You ..and your patients are in an UNMANAGEABLE situation. This facility will try to force you to manage an impossible assignment, then make you question yourself when you do not fulfill these impossible requirements.

This is all about the almighty dollar.

It WILL not change.. get out now.

You ..and your patients are in an UNMANAGEABLE situation. This facility will try to force you to manage an impossible assignment, then make you question yourself when you do not fulfill these impossible requirements.This is all about the almighty dollar.It WILL not change.. get out now.
Unfortunately, I am getting the vibe that you are right. I asked about what I can and cannot do in regard to asking PACU to hold a patient. What I was told is that we cannot do that because patients are charged for the amount of time they spend in PACU. Therefore, it is allegedly frowned upon to practice in such a way. Basically I get the impression that the higher ups are just listening and don't care. They have to listen, but don't have anything to offer other than to say tough luck.So, the next time this happens its me against the world I guess. I will be long gone the next opportunity I get, but I can't count on that happening too soon. Two kids, loans, guess I gotta grin and bear it.
Specializes in Certified Med/Surg tele, and other stuff.

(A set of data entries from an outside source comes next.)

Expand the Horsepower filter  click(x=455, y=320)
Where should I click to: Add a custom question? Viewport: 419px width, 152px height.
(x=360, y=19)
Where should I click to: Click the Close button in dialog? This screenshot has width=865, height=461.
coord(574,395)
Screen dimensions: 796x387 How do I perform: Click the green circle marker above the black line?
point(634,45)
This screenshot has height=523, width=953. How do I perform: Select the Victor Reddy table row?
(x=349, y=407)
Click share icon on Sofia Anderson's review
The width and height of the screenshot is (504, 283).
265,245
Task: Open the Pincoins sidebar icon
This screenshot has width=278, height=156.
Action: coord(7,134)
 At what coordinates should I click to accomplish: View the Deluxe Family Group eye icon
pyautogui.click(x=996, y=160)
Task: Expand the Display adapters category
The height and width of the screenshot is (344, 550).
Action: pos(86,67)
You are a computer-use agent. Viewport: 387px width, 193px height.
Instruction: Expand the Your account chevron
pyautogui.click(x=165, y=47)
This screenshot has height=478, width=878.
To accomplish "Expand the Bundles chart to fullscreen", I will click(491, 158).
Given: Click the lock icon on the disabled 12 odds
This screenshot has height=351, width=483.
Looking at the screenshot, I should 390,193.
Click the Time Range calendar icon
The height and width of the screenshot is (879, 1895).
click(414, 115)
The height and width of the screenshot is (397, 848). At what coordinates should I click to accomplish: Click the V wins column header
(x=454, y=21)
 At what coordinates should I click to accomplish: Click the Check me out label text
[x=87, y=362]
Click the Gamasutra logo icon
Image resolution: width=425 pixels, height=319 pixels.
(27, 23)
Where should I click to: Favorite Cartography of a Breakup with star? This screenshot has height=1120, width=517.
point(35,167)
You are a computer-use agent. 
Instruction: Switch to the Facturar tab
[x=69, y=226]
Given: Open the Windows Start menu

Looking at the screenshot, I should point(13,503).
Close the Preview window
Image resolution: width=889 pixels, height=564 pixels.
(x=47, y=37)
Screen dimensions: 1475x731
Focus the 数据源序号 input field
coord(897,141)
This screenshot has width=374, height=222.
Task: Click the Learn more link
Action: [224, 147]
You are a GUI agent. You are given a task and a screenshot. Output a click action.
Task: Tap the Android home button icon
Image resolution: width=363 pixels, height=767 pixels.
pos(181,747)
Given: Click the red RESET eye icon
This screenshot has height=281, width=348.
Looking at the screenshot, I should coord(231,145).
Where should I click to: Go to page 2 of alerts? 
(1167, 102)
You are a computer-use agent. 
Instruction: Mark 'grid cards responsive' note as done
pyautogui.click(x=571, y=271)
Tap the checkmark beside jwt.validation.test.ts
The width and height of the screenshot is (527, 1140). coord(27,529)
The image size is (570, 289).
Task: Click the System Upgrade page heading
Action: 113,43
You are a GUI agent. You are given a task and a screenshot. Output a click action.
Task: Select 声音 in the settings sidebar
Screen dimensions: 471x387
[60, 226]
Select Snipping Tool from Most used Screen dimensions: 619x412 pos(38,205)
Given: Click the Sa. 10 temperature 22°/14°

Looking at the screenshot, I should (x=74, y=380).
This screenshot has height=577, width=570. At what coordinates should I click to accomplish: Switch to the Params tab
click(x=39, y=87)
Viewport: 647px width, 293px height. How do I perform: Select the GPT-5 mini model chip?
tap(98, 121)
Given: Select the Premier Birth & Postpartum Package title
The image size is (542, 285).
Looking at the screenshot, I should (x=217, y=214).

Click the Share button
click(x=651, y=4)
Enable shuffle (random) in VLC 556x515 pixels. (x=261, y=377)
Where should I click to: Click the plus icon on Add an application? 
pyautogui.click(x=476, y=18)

I would like to know why PACU brought up a pt that had just been recently Narc'd? You know once that dose wears off the pt was going to be circling again. I think that was unfair of them to dump like that, knowing that pt was going to have issues. They should have kept the pt until he was completely stable..not sort of stable.

Is this standard practice? We have an 80/20 rule. We know that 20% of the time it's going to hit the fan no matter how hard we try. The 80% should be a decent day with no problems.

My former hospital had me feeling unsafe virtually every day. I tolerated that for years until I burned out. At my current facility, it's more like a 80/20 rule, but borders more on 90/10.